Recuerdo que el ritmo de vida era -no olviden que esto es un sueño- suave y cadencioso, tanto en Nairobi como en Mombasa y Kisumu. Los indígenas caminan mucho por los arcenes terrosos que unen a una población con otra, o que conducen a algunas de las reservas de caza.

La naturaleza (se aproxima la cursilería inherente a los novelistas de nuevo cuño) «se cierne sobre la habitación del hotel, cual veloz guepardo». Muy temprano no es inusitado que manadas de monitos saltarines (de la escuela Mick Jagger) se acomoden en el alféizar de la ventana y despierten al turista imitando los sonidos guturales y estrepitosos que han escuchado en una televisión de Kisumu Nakuru durante un recital de los Rolling Stones. Ni en Kenia se libra uno de estos peritos del estruendo.

Tampoco es inusual que alguna lagartija gigante aparezca en las sábanas o se cuele en la ducha.

Lo peor son los mosquitos, insistentes e inasequibles al picotazo, e inmunes a toda clase de repelentes fabricados por la industria farmacéutica suiza.

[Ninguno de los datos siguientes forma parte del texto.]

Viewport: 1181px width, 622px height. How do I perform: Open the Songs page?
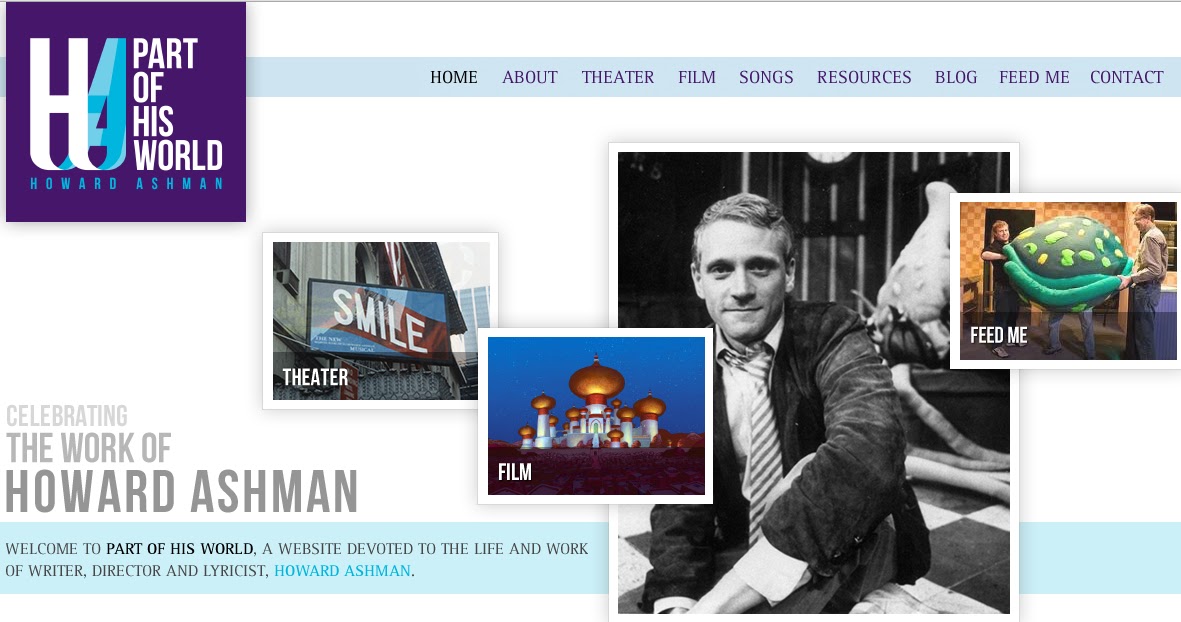pos(766,77)
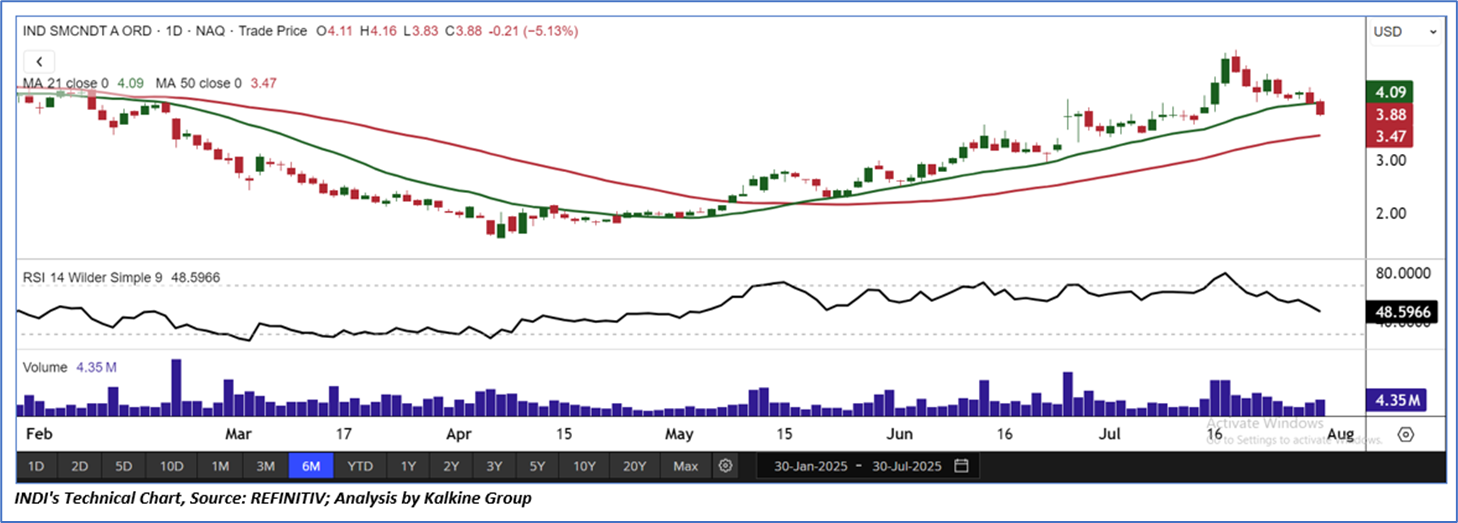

Cuando un presunto ejemplar de mosca 'tsé-tsé' le pica en el muslo o la pantorrilla a una mujer blanca y turista, le pregunta, aterrorizada, al conductor del autobús, que es naturalmente negro: «Danger?». La respuesta es que no. La peligrosa 'tsé-tsé' de verdad habita en Tanzania.

En el restaurante 'The Carnivore' (Nairobi) se puede comer toda clase de carne autóctona y selvática, aunque, desde hace años, también la crían en granjas y la exportan, congelada. Cocodrilo fileteado (no es ni carne ni pescado: sabor entre el pollo de granja y la rana del marjal de Sueca); o lonchas, a la parrilla, de solomillo de cebra, jirafa o antílope 'Impala'. Carnes rojas, de animales en libertad. Provienen, generalmente, de la reserva Masai Mara, región del Serengueti, donde anualmente emigran los ñús y las cebras para que se los coman los cocodrilos al cruzar el río Mara. Todos los años repiten este sangriento suicidio colectivo.

Un menú degustación de The Carnivore consta de un surtido de carnes. Las ya citadas, más, verbigracia, búfalo, ñú (tierno y suculento cuando es joven), kudu o gemsbok, dos antílopes, el primero, de gran alzada. Animales musculosos y apetecibles. Los sirven muy especiados / condimentados, pero con las salsas aparte.

Estuve en una discoteca solo para negros y pasé desapercibido a causa de mi timidez. Les recomiendo que en Fallas o Semana Santa viajen a Kenia. 'Yambo!'.